- **What is needed**: Repeat the records word for word.

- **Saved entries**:
# # # #

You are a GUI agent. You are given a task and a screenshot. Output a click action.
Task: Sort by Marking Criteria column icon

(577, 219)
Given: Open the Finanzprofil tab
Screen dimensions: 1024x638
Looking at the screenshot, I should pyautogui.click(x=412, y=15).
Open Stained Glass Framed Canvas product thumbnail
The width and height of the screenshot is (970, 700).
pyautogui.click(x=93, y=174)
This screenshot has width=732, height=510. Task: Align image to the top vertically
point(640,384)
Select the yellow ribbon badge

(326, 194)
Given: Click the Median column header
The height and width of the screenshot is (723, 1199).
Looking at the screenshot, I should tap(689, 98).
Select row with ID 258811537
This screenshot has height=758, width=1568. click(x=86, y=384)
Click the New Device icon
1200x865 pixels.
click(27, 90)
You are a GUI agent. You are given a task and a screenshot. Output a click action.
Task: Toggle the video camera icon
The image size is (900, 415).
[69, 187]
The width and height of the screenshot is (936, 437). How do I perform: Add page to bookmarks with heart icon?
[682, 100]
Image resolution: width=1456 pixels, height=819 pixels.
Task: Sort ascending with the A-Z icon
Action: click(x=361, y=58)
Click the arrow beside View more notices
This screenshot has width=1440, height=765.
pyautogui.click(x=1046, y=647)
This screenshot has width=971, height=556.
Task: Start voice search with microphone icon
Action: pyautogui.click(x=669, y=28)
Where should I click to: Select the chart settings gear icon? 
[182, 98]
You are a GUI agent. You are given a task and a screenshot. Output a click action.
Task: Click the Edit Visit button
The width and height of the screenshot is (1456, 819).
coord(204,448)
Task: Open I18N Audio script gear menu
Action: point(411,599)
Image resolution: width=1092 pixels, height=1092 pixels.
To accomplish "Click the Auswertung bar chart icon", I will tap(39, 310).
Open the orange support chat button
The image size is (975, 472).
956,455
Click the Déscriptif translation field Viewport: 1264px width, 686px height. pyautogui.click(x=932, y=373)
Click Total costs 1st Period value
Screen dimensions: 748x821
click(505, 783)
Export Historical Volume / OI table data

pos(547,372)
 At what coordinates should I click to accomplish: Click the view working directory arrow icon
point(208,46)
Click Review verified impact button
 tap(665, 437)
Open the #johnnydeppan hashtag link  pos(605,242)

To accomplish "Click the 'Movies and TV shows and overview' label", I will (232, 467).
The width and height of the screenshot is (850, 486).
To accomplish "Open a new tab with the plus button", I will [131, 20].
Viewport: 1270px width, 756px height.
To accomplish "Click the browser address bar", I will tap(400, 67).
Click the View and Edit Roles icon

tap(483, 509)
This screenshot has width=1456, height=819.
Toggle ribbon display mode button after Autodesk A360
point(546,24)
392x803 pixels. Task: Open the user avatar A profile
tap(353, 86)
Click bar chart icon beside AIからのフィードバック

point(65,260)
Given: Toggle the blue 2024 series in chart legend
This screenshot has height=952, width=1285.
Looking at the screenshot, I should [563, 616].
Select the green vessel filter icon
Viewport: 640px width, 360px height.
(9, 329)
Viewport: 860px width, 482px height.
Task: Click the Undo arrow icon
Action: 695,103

# # # #

- **Task answer**:
You are a GUI agent. You are given a task and a screenshot. Output a click action.
Task: Sort by Marking Criteria column icon

(577, 219)
Given: Open the Finanzprofil tab
Screen dimensions: 1024x638
Looking at the screenshot, I should pyautogui.click(x=412, y=15).
Open Stained Glass Framed Canvas product thumbnail
The width and height of the screenshot is (970, 700).
pyautogui.click(x=93, y=174)
This screenshot has width=732, height=510. Task: Align image to the top vertically
point(640,384)
Select the yellow ribbon badge

(326, 194)
Given: Click the Median column header
The height and width of the screenshot is (723, 1199).
Looking at the screenshot, I should tap(689, 98).
Select row with ID 258811537
This screenshot has height=758, width=1568. click(x=86, y=384)
Click the New Device icon
1200x865 pixels.
click(27, 90)
You are a GUI agent. You are given a task and a screenshot. Output a click action.
Task: Toggle the video camera icon
The image size is (900, 415).
[69, 187]
The width and height of the screenshot is (936, 437). How do I perform: Add page to bookmarks with heart icon?
[682, 100]
Image resolution: width=1456 pixels, height=819 pixels.
Task: Sort ascending with the A-Z icon
Action: click(x=361, y=58)
Click the arrow beside View more notices
This screenshot has width=1440, height=765.
pyautogui.click(x=1046, y=647)
This screenshot has width=971, height=556.
Task: Start voice search with microphone icon
Action: pyautogui.click(x=669, y=28)
Where should I click to: Select the chart settings gear icon? 
[182, 98]
You are a GUI agent. You are given a task and a screenshot. Output a click action.
Task: Click the Edit Visit button
The width and height of the screenshot is (1456, 819).
coord(204,448)
Task: Open I18N Audio script gear menu
Action: point(411,599)
Image resolution: width=1092 pixels, height=1092 pixels.
To accomplish "Click the Auswertung bar chart icon", I will tap(39, 310).
Open the orange support chat button
The image size is (975, 472).
956,455
Click the Déscriptif translation field Viewport: 1264px width, 686px height. pyautogui.click(x=932, y=373)
Click Total costs 1st Period value
Screen dimensions: 748x821
click(505, 783)
Export Historical Volume / OI table data

pos(547,372)
 At what coordinates should I click to accomplish: Click the view working directory arrow icon
point(208,46)
Click Review verified impact button
 tap(665, 437)
Open the #johnnydeppan hashtag link  pos(605,242)

To accomplish "Click the 'Movies and TV shows and overview' label", I will (232, 467).
The width and height of the screenshot is (850, 486).
To accomplish "Open a new tab with the plus button", I will [131, 20].
Viewport: 1270px width, 756px height.
To accomplish "Click the browser address bar", I will tap(400, 67).
Click the View and Edit Roles icon

tap(483, 509)
This screenshot has width=1456, height=819.
Toggle ribbon display mode button after Autodesk A360
point(546,24)
392x803 pixels. Task: Open the user avatar A profile
tap(353, 86)
Click bar chart icon beside AIからのフィードバック

point(65,260)
Given: Toggle the blue 2024 series in chart legend
This screenshot has height=952, width=1285.
Looking at the screenshot, I should [563, 616].
Select the green vessel filter icon
Viewport: 640px width, 360px height.
(9, 329)
Viewport: 860px width, 482px height.
Task: Click the Undo arrow icon
Action: 695,103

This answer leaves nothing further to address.